One of the best sources for initial education on the basics of Quantum Computing is Quantum Computing for the Determined by Michael Nielsen. This consists of 22 short videos that discusses The Basics, Superdense Coding, Quantum Teleportation, and The Postulates of Quantum Mechanics. Highly recommended.

Michael Nielsen and Andy Matuschak are developing a new online course  called Quantum computing for the very curious using a new experimental mnemonic medium designed to make it almost effortless to remember what you read.  The first episode has just been posted with additional ones coming soon.

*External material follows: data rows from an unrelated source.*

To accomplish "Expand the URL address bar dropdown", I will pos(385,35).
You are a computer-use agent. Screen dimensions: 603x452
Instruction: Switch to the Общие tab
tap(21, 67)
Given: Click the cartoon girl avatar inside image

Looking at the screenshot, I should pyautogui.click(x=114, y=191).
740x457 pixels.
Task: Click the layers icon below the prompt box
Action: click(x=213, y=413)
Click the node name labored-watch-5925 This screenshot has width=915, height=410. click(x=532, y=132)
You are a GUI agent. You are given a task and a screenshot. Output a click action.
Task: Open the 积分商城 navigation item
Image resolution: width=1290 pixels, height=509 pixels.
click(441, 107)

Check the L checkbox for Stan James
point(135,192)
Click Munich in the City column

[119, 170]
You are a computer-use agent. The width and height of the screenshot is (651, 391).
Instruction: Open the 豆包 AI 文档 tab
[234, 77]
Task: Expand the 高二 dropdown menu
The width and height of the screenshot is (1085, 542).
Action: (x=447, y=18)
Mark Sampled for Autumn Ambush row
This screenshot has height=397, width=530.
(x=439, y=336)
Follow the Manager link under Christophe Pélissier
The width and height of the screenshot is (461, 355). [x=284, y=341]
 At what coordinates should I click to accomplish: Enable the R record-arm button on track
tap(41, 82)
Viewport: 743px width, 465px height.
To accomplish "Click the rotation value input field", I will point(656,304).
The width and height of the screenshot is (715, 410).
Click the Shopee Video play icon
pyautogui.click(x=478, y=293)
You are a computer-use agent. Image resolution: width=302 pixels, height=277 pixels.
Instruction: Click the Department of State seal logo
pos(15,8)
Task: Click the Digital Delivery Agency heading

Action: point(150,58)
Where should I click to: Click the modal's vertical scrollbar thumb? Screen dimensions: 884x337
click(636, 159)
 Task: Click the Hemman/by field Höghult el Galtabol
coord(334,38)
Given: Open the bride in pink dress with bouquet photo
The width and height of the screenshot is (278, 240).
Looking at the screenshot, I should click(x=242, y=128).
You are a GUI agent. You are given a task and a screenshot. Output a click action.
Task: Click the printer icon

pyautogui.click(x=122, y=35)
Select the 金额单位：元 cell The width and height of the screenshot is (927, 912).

John Watrous, the Technical Director of Education at IBM Quantum, has started a video course available on YouTube titled Understanding Quantum Information and Computation. The goal for this series is simple: to create a university level quantum course and to make it available worldwide, while explaining how quantum information and computation actually works, at a detailed mathematical level.

The Université de Sherbrooke’s Institut Quantique (IQ) has produced a series of videos titled The Quantum Enigmas. These videos make an introduction to the key concepts of quantum computing and provide a series of fun enigmas to solve. The series include an introductory video on the key concepts including superposition, entanglement and quantum logic gates. The introduction is then followed by five separate enigmas, where the level of difficulty progresses, building on the previous videos and concepts. By viewing and solving one enigma to the next, the viewer will develop a deeper understanding of quantum by testing their logic against various scenarios.

IBM is providing an online, open-source textbook called Learn Quantum Computation Using Qiskit that will connect theory with practice and help students explore practical problem sets that can run on real quantum systems. IBM has dozens of different videos available on IBM’s YouTube Qiskit channel.  A number of different playlists are available covering topics including Coding with Qiskit, 1 Minute Qiskit, Quantum Fundamentals, Circuit Sessions, Quantum Information Science Seminar Series and others.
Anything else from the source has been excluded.